Hi.. Max is our rescue mutt! His old Mom couldn't remember much about Mr Max except that he was the runt of the litter and that the breeder delivered him to the house. I was wondering if any of you experts could tell DH and I more about Mr Maxie's lineage. He is shorter than our female GSD and weighs about 65 lbs. He is 5 1/2 years old. His coat is very plush and he has a huge plush tail. He is stock and sturdy in appearance. He looks more German lines than American.

I caught some pictures of Max doing a self stack.



























Big smile









Thanks for your opinions!


----------



## Sashmom (Jun 5, 2002)

HE IS SO HANDSOME!!!!








Love his name LOL mine barks alot at certain timeof the day LOL


----------



## littledmc17 (Apr 9, 2008)

he is very handsome


----------



## mysablegsd (Aug 7, 2009)

What a handsome boy! Are those dewclaws on both his hind legs?


----------



## middleofnowhere (Dec 20, 2000)

Handsome guy with a terrific name!


----------



## elisabeth_00117 (May 17, 2009)

What a cutie!!!


----------



## sungmina (Jul 28, 2008)

Just for fun, and I'm no expert, but I would say he is from American pet lines (which I think there is nothing wrong with!) This is my reasoning:

His head/face: It looks very typically American to me, maybe that is just my opinion, but I haven't seen that head shape in the male German show or working lines. In my limited experience I have seen more 'roman' nosed dogs in American lines than in others, although I am aware they are not specific to American dogs.

As far as coats, I think there is a broad spectrum in all lines. My female is predominately German show line, but her coat is fairly short. My West German working line is much more plush than she is, and most of the working lines I see are close coated... so I think there is a lot of variance in coat between the lines. 

He does not appear to be very angulated, that is why I don't think he was American show lines, although he is not really stacked in the pictures. I guess anything is possible really, and he really could be German or American or a mix of both. If not American, my guess would be American and German working... just a guess.

Either way, he is a handsome dog with a really nice dark saddle


----------



## galadybug (Dec 15, 2005)

Thanks for the comments so far.

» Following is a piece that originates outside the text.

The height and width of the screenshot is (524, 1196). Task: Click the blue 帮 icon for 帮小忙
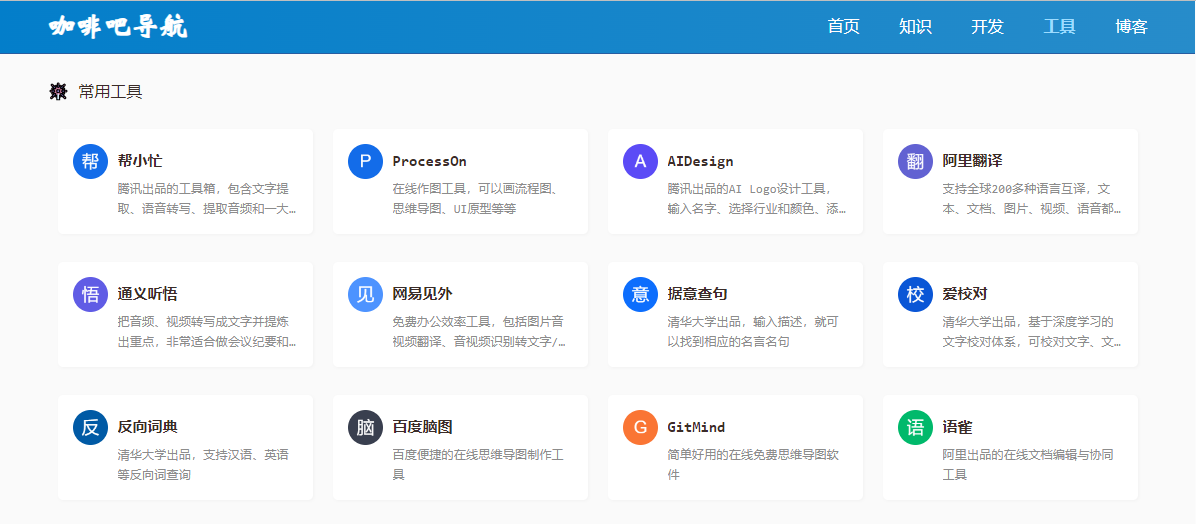[90, 161]
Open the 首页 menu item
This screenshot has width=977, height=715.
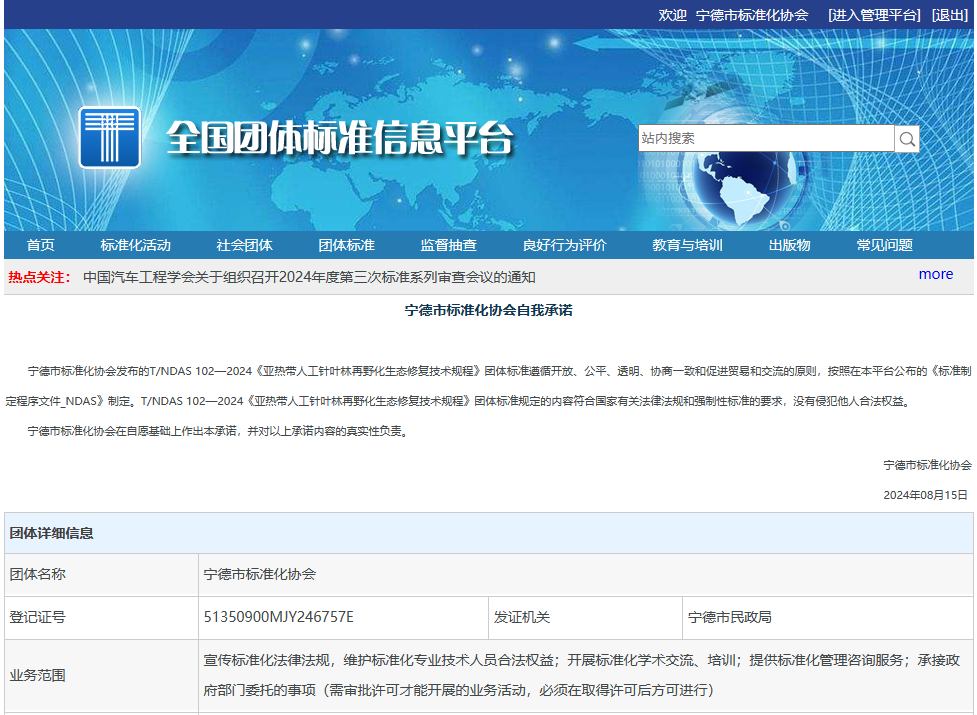coord(40,246)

Yes Max has dewclaws on both of his hind paws. I'd never seen a dog that had hind dewclaws. He trims his claws himself. He does not appear to be angulated. I have a slow camera and my pictures of him moving aren't very clear. He has a lot of drive and determination, but has never had any training. Any other comments.


----------



## Effie325 (Aug 19, 2009)

He is adorable. He looks a lot bigger than he is!


----------



## galadybug (Dec 15, 2005)

I got a few pictures of Max in motion.. Excuse the blurr .. I have a slow camera and a fast Max! 

Trot









Slow run









Zooom ! 









Thanks for opinions!


----------



## APBTLove (Feb 23, 2009)

He's a cutie, handsome face... I can't really critique though.

Hard to tell form the angles, but it looks like he could lose a few. It's always best to have large breeds as light as is healthy for them... A good way to tell is if you can easily feel ribs when you rub his side. It's a bit hard to tell from pictures with poofy breeds.

Here is what I consider a GSD in great shape:
http://www.pcgermanshepherds.com/images/...lori_pic-30.jpg


----------